Shirking and Sharking: An Economic and Legal Theory of the Firm
Eric W. Orts
University of Pennsylvania - Legal Studies Department
Working Paper No. 97-10-36
This article reexamines economic theories of the firm from a legal perspective. Focusing on the importance of legal agency authority, it recommends a revision in economic theories of the firm which emphasize agency and transactions costs, contracts, property rights and employment. A theory of the firm is advanced which combines both legal and economic principles. This theory is comprehensive enough to accommodate the fundamental insights of competing economic theories. From a legal perspective, it suggests a solution to a problem that economic theories have in defining the boundaries of firms. Business enterprise is described as involving both consumer markets for goods and services and organizational metamarkets of firms.
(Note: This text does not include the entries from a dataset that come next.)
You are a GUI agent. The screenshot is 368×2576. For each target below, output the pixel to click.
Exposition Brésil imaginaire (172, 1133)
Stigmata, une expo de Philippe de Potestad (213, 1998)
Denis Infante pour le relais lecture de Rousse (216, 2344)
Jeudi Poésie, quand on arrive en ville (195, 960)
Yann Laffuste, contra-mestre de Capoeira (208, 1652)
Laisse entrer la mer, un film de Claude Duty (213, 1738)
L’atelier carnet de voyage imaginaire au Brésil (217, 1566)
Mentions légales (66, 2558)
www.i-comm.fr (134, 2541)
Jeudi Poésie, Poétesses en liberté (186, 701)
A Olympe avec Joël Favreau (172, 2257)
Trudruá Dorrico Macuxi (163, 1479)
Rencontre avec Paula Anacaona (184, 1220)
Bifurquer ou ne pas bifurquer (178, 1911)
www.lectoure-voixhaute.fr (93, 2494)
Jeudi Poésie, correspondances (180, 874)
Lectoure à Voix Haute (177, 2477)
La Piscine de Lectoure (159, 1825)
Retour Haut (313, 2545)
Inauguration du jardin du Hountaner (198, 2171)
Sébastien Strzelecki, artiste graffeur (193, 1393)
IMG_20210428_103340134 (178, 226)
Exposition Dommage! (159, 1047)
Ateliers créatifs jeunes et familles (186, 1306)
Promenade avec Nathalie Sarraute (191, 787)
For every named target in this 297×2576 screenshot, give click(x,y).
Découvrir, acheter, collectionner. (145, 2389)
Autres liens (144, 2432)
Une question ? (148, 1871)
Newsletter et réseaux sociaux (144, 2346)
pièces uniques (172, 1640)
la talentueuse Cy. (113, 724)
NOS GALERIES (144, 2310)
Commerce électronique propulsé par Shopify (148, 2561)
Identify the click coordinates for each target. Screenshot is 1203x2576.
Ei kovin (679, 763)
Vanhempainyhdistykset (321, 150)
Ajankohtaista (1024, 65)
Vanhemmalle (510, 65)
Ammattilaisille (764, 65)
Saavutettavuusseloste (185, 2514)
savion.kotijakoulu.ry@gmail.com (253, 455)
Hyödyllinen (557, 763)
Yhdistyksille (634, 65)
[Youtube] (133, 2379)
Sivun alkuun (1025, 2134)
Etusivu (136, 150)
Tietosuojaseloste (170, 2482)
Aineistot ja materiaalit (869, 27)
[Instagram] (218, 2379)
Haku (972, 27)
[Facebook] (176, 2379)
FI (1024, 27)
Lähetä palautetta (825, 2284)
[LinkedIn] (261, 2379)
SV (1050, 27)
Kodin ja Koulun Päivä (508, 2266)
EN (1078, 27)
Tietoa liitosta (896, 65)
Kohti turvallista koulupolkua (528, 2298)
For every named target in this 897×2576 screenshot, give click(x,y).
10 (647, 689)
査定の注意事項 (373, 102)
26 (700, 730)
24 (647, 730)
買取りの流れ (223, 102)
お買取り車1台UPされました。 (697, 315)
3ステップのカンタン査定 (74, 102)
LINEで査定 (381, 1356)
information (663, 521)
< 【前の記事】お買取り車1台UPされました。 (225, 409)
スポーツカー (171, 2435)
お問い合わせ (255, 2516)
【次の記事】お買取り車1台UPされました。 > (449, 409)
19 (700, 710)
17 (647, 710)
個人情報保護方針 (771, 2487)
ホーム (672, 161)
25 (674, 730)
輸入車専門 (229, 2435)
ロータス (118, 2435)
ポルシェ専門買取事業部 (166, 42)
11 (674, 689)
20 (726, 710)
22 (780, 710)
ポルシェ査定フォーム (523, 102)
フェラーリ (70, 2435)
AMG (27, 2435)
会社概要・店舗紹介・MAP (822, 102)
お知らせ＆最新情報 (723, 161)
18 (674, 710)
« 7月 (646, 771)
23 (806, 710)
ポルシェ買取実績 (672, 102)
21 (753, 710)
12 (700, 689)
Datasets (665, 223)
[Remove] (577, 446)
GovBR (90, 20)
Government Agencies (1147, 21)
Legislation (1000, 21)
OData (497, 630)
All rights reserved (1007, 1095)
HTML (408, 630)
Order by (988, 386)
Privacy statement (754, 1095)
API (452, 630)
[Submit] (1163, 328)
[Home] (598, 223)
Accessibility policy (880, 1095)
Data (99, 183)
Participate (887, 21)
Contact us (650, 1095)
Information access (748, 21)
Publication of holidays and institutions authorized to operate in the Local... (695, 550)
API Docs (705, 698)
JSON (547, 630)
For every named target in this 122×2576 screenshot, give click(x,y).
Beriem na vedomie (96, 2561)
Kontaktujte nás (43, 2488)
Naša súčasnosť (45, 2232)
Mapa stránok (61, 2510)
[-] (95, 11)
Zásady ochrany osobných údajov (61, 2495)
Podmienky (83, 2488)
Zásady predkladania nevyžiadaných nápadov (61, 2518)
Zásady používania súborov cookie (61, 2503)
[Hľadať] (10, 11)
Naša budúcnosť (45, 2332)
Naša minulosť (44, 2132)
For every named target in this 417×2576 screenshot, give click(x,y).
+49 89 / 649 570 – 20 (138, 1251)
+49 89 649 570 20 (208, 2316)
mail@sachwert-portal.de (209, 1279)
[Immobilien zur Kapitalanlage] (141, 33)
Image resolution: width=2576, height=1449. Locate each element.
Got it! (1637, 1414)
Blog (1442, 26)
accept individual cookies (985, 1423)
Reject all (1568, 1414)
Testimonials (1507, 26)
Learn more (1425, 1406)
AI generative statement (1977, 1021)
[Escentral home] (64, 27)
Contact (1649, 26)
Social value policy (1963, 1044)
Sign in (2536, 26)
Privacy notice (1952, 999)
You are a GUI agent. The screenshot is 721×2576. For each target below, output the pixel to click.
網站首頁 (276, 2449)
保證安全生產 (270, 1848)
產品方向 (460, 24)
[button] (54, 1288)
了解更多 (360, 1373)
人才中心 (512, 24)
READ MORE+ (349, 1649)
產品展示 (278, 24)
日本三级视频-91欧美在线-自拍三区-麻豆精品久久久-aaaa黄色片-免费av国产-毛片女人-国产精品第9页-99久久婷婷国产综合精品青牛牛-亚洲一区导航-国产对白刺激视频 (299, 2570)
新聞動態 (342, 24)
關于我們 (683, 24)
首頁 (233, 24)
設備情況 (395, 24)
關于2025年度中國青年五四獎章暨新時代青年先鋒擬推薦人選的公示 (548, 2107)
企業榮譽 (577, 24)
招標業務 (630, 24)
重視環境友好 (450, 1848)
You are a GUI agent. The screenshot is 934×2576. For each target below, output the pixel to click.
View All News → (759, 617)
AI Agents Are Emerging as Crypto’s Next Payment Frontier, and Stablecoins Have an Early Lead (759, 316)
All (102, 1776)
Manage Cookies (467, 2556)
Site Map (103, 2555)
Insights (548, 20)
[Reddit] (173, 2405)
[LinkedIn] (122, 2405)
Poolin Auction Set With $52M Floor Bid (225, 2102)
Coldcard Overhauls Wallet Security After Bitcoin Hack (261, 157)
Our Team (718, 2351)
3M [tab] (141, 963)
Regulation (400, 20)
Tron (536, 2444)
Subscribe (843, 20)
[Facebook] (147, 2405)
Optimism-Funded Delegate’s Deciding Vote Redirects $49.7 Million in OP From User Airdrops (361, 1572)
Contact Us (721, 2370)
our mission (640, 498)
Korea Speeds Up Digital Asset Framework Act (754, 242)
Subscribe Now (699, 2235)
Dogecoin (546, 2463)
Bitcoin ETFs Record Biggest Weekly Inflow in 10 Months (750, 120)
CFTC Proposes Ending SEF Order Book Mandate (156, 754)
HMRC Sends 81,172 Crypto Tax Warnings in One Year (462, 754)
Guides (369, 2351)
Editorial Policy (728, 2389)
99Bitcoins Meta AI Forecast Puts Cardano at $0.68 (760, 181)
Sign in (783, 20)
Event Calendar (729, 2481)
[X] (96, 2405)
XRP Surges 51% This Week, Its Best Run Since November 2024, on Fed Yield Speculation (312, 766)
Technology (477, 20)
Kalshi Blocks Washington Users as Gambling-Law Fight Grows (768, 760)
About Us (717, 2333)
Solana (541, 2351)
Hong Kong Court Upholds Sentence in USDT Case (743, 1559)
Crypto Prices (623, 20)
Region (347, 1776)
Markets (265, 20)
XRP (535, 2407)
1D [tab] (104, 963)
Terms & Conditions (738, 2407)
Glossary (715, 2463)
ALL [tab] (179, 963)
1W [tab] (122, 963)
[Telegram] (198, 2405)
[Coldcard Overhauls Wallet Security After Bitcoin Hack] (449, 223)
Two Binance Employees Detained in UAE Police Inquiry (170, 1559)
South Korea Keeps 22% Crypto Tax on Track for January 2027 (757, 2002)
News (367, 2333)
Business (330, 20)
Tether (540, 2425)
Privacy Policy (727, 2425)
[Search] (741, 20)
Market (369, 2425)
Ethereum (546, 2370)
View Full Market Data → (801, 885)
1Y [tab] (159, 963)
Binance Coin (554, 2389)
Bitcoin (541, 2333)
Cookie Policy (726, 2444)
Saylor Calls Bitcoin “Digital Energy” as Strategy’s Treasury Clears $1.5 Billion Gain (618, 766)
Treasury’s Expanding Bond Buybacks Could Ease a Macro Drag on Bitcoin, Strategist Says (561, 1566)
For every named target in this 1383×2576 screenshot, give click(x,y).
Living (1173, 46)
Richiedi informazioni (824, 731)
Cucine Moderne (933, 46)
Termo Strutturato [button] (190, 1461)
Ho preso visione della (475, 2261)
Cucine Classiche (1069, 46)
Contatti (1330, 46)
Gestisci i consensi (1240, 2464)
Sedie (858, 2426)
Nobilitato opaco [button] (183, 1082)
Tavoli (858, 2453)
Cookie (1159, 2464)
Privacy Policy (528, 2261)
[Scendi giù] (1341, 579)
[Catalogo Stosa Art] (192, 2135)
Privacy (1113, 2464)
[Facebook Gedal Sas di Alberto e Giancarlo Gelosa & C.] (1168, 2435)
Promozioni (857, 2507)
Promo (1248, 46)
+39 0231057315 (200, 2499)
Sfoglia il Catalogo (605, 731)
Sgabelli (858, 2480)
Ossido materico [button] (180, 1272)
The costs of agents and principals, among other important factors, determine which firms survive over time. Firms are described in terms of control, ownership, and employment on a spectrum ranging from pure sole proprietorships to corporate groups. The article also recommends that a theory of the firm should include the costs of opportunism or sharking by principals or quasi-principals through the misuse of power and authority within firms, as well as the more commonly recognized agency costs of shirking. It concludes with the implications of this analysis of the firm for the regulation of opportunism in the law of enterprise organization. In particular, the costs of sharking support judicial review of fiduciary duties in four different areas: oppression of minority shareholders, executive compensation, noncontractual harm to creditors, and financial reengineering of capital structure.